En Madrid, la infanta Isabel volvió a vivir. Castiza y retrechera igual que su madre la reina verbenera y chulapa, plenamente identificada con una ciudad y unas gentes de las que estuvo separa por la fuerza durante casi diez años, Isabel retomó su existencia capitalina recorriendo las calles madrileñas con la avidez de un descubrimiento, la alegría de un reencuentro y la sensatez de una magnífica representante institucional. La Chata montaba en tranvía, se paraba en un aguaducho de la Castellana a tomar agua de cebada, aparecía en todos los foros y no se perdía una corrida, su afición favorita.

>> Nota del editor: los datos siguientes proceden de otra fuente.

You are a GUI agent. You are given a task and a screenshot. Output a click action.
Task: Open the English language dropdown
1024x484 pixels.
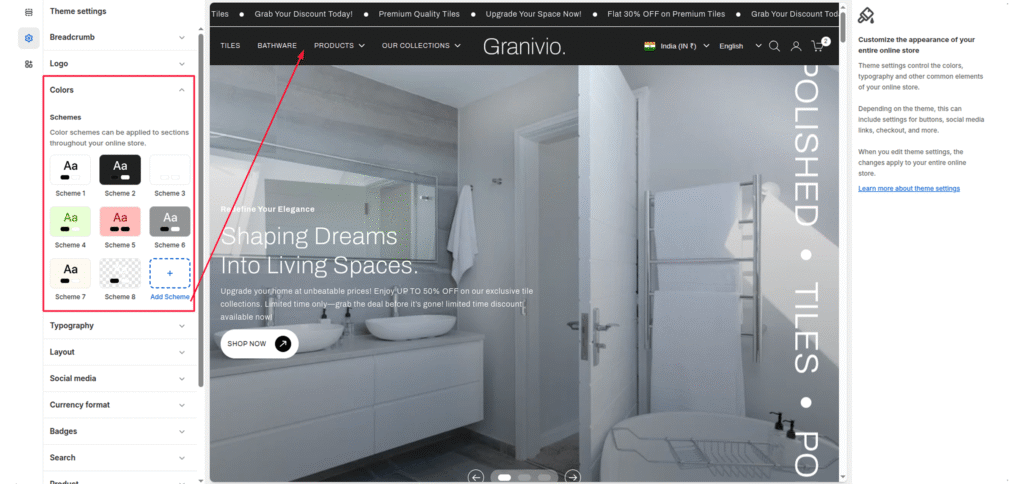(x=739, y=46)
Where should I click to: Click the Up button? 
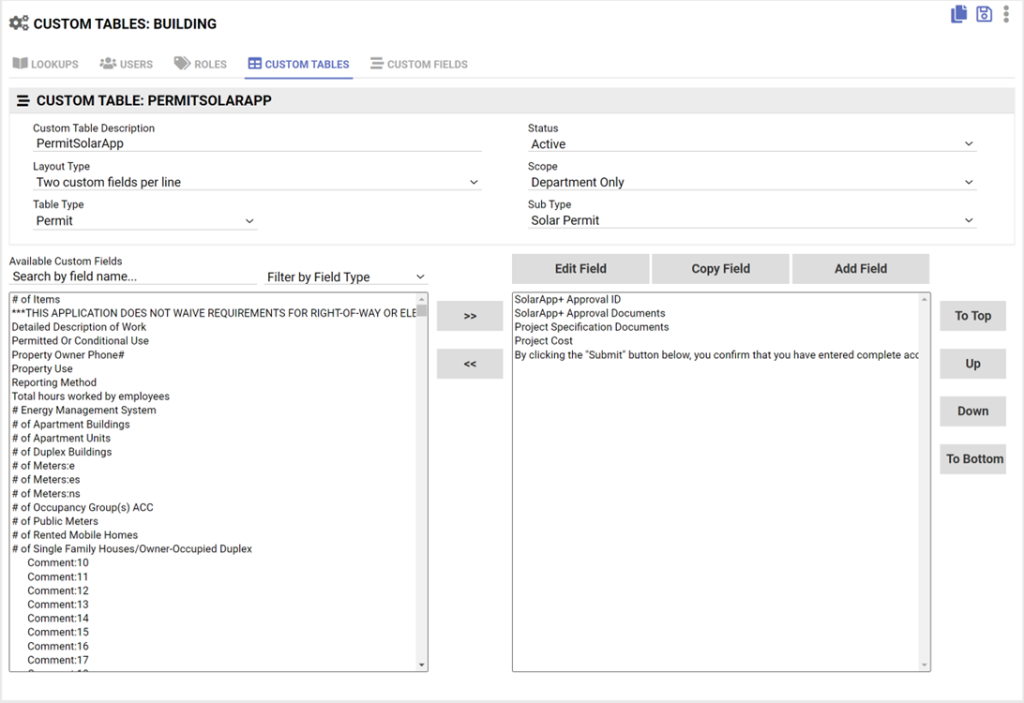(972, 363)
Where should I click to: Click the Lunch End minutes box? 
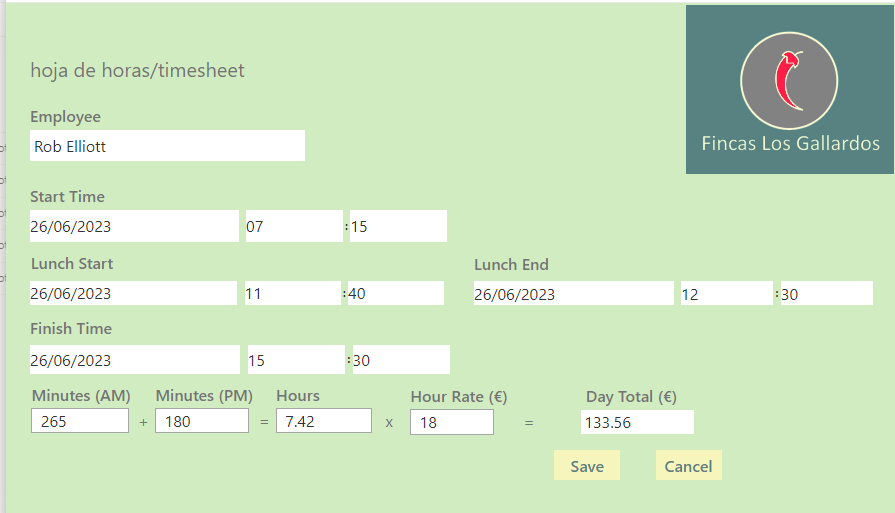click(827, 293)
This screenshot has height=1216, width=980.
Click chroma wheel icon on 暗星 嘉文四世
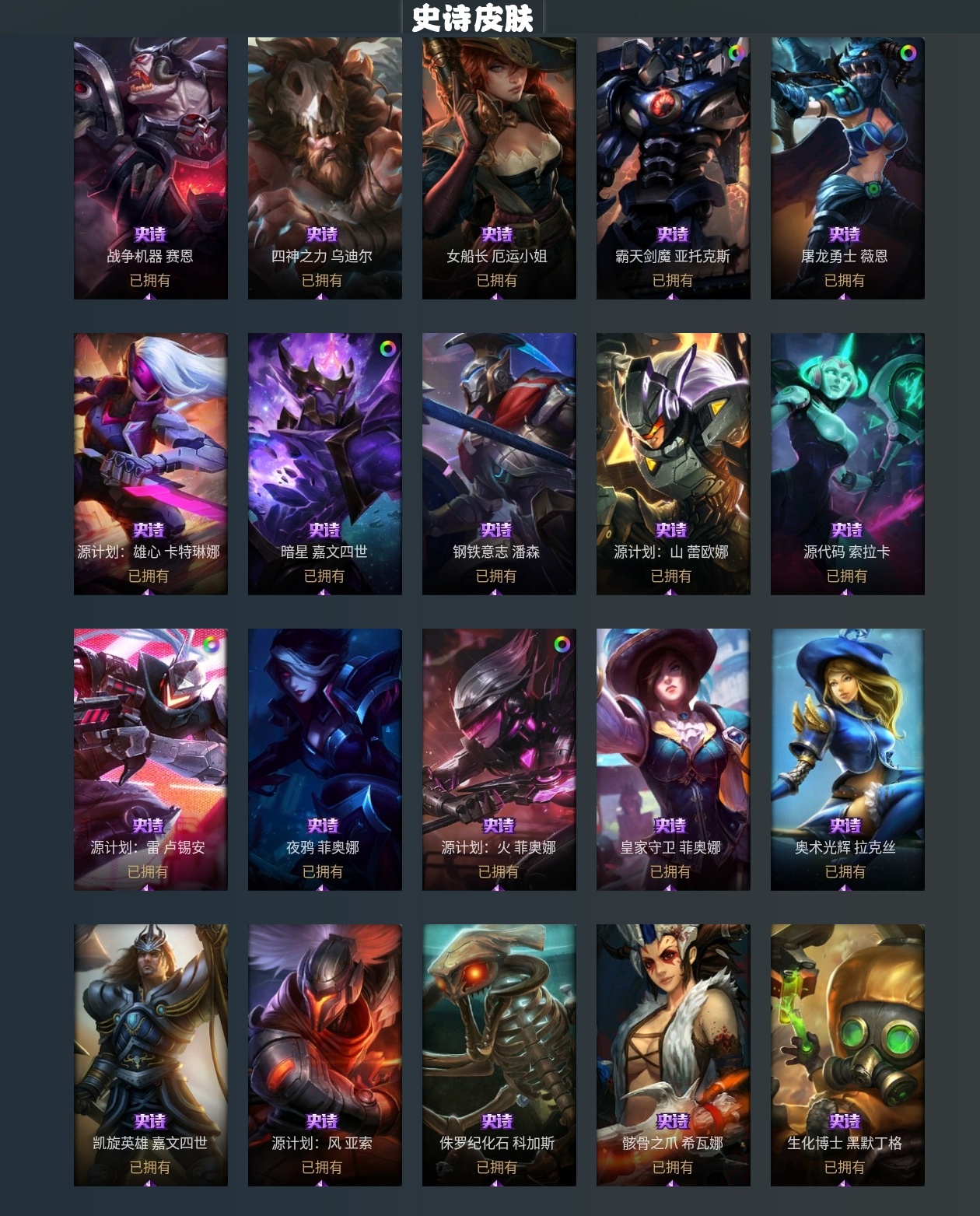point(387,349)
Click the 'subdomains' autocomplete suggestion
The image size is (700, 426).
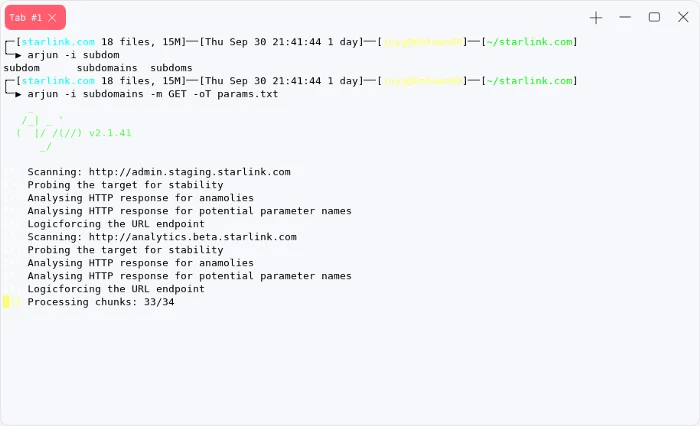click(x=107, y=68)
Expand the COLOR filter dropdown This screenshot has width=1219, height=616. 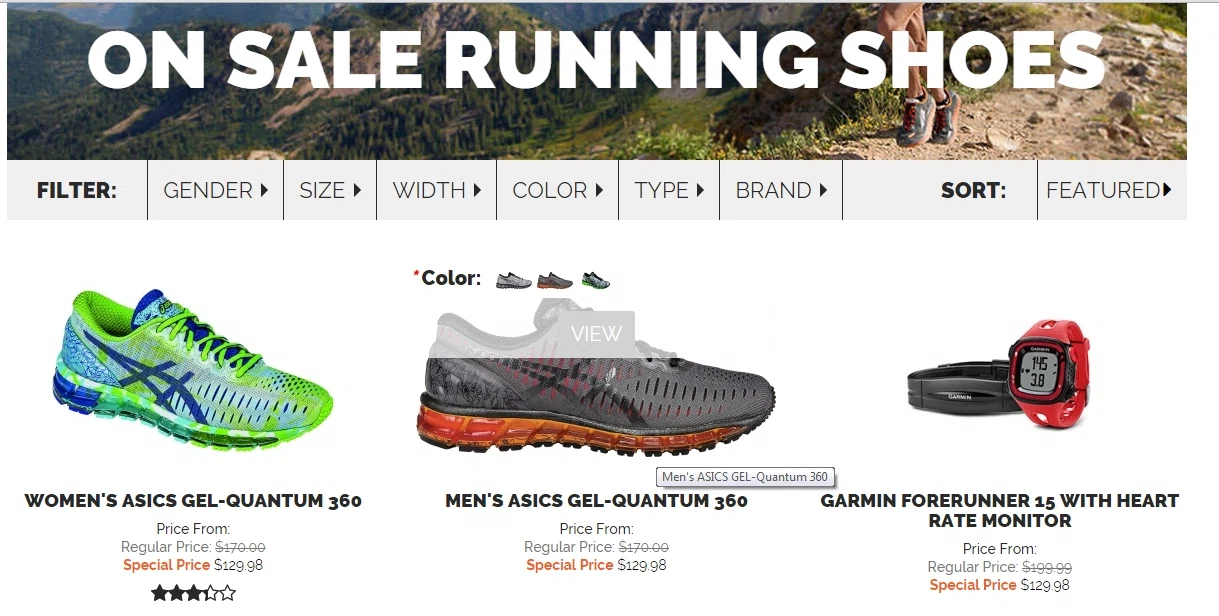[558, 190]
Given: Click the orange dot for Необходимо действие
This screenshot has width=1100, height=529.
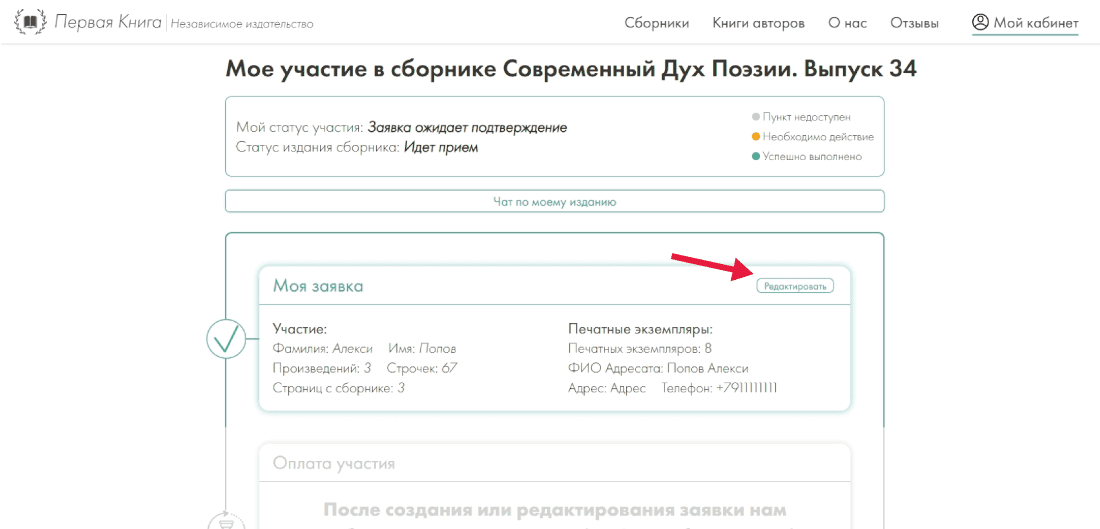Looking at the screenshot, I should (x=756, y=137).
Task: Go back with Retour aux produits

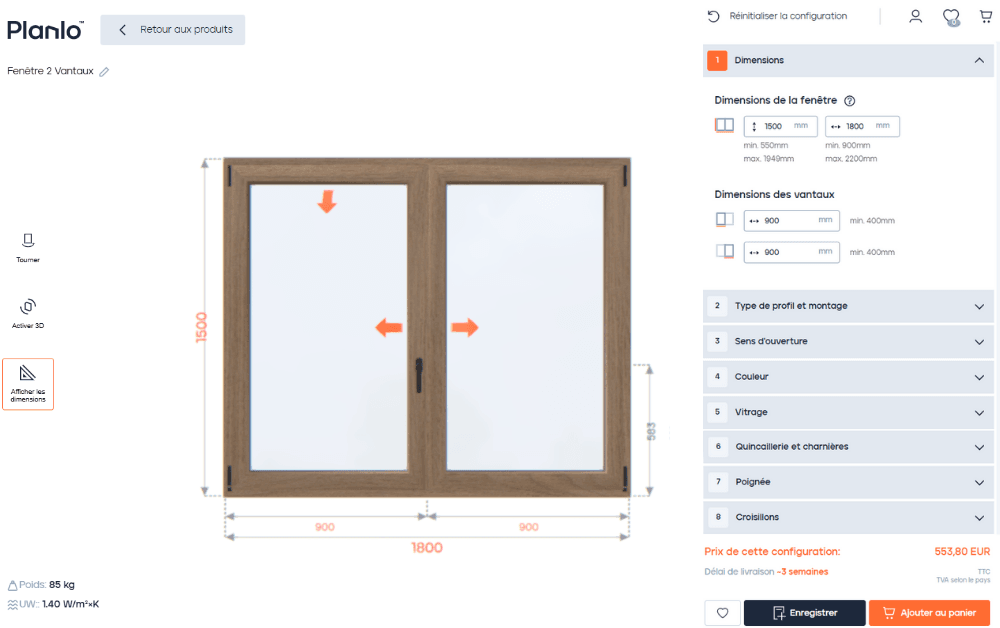Action: [173, 30]
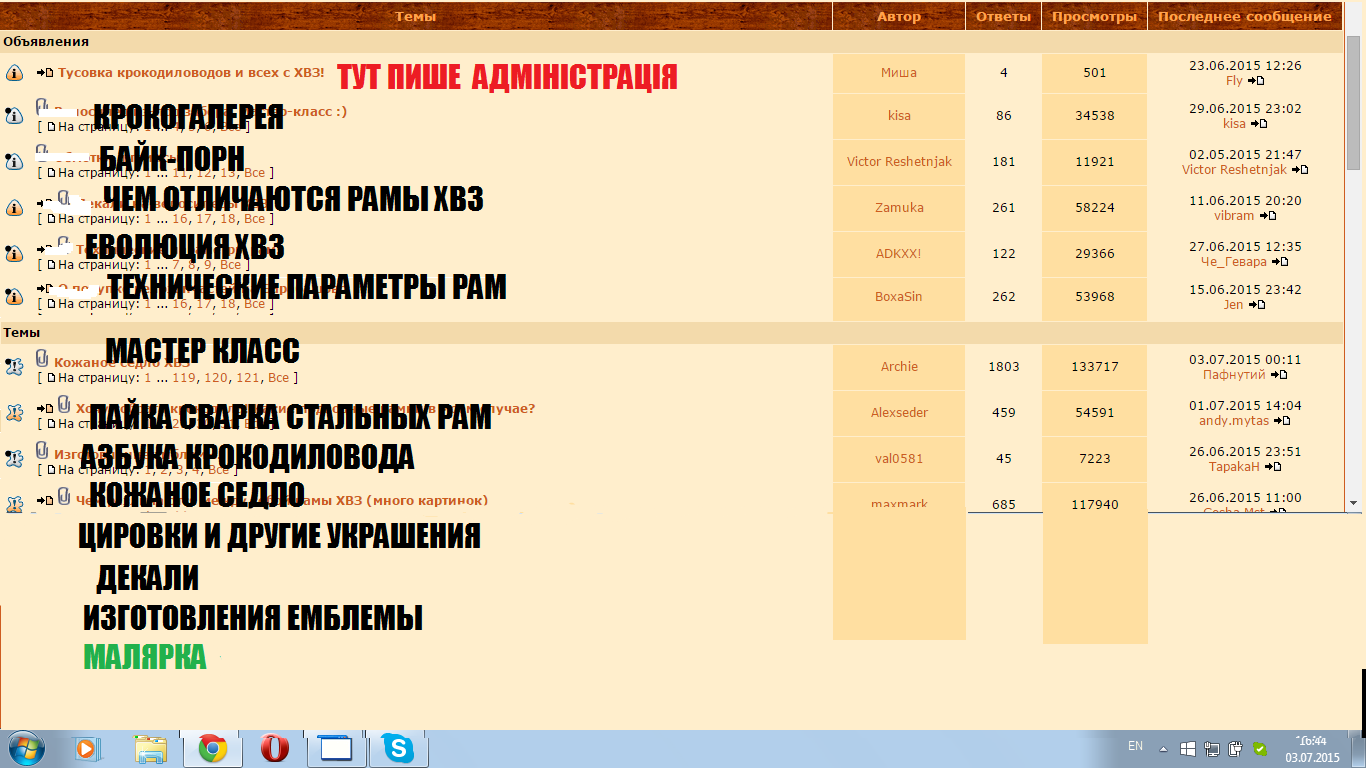The width and height of the screenshot is (1366, 768).
Task: Open the Тусовка крокодиловодов topic
Action: [x=191, y=73]
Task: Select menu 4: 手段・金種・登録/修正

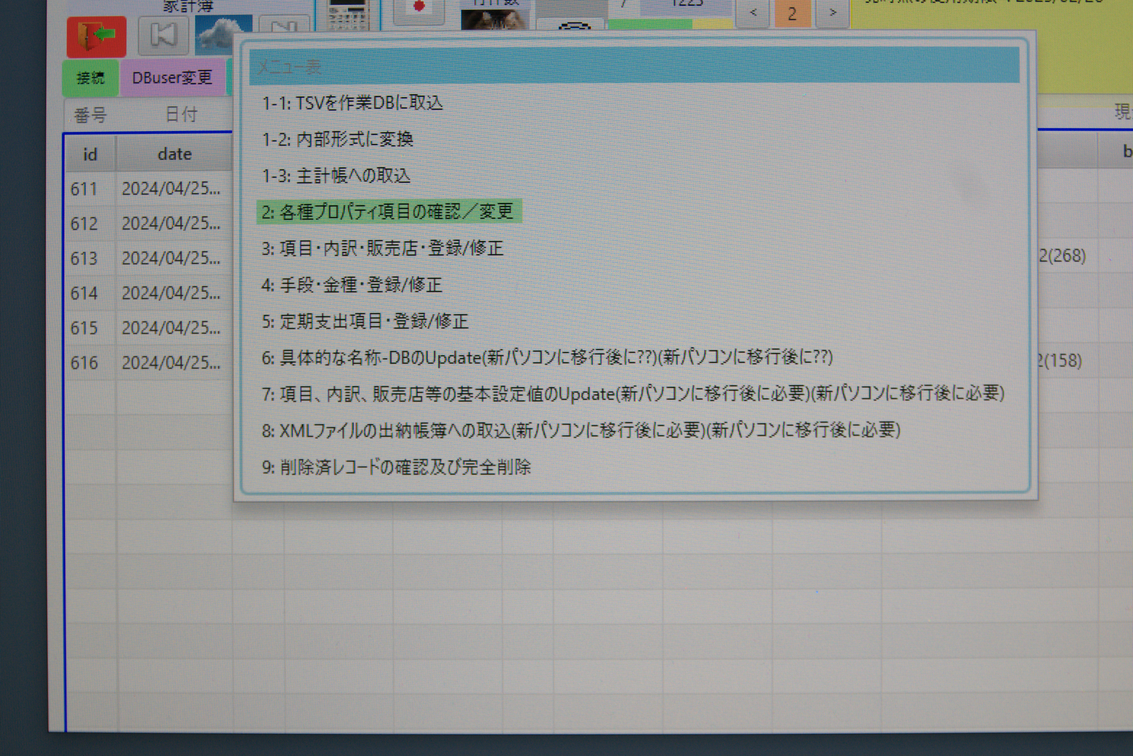Action: 351,285
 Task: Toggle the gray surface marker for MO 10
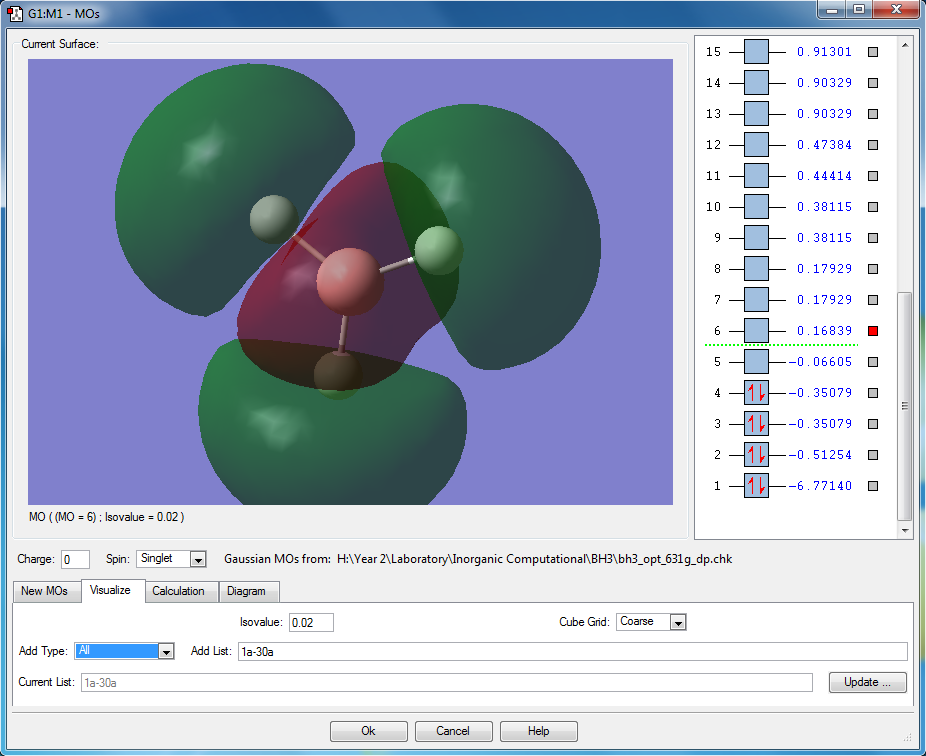[873, 207]
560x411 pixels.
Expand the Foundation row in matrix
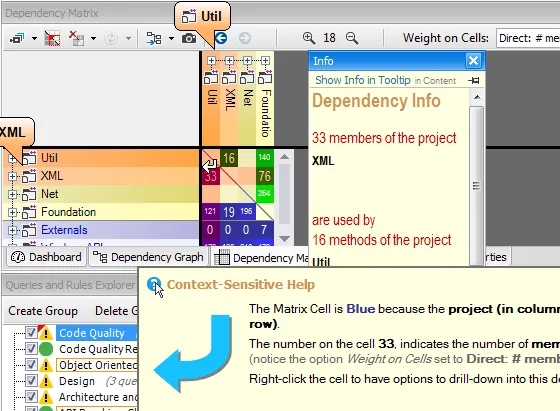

Rafael Duyos, un valenciano fundador del movimiento “Alforjas para la Poesía”, que emigró muy pronto a la capital para estudiar Medicina, que se convirtió en madrileño devoto, y que abandonó su profesión de cardiólogo de prestigio para dedicarse a escribir hasta acabar ordenado sacerdote en la madurez de sus días, ha pasado a la pequeña historia de la producción literaria cuando en 1953 escribió su popular “Romance de la infanta Isabel” también conocido como “La Chata va a los toros” que disfruto de un gran éxito en su momento.
El romance, escrito para ser recitado por la gente de a pie, desgrana la tempestad cotidiana de una tarde de domingo del mes de mayo en el que la Chata marcha en su coche a la plaza para ver a Vicente Pastor, su diestro favorito. En él se cuentan sus encuentros con personalidades de toda condición en los palcos del recinto, la vuelta a palacio tras el festejo, la parada en un puesto de horchata para cuya consumición no lleva dinero, la divertida conversación que mantiene con un feliz horchatero, y el final de un día intenso y radiante como lo fue ella misma. Madrina del futuro Alfonso XIII, La Chata acabó comprándose en 1906, coincidiendo con la mayoría de edad de Alfonso que le facultaba para ejercer el cargo de rey que ostentó desde la cuna, un palacio en la calle Quintana. Los inviernos por tanto, en Madrid. En verano eligió lugares sanos y frescos, Segovia o el Balneario de Mondariz que visitó con frecuencia, de cuyas visitas hay fotos fechadas en 1914 y 1915 y por el que sentía una especial fascinación.
La República de 1931 no exigió a la Chata que abandonara el país. Fue la única de las personas pertenecientes a la familia real que contó con la disponibilidad de quedarse o irse. Postrada en una silla de ruedas y enferma de esclerosis, eligió el exilio y viajo en tren hasta París donde falleció unos días después en una residencia de monjas llamada Saint Michel de Auteuil a los 80 años. Sus restos reposan en la Colegiata de la Granja de San Ildefonso desde 1991.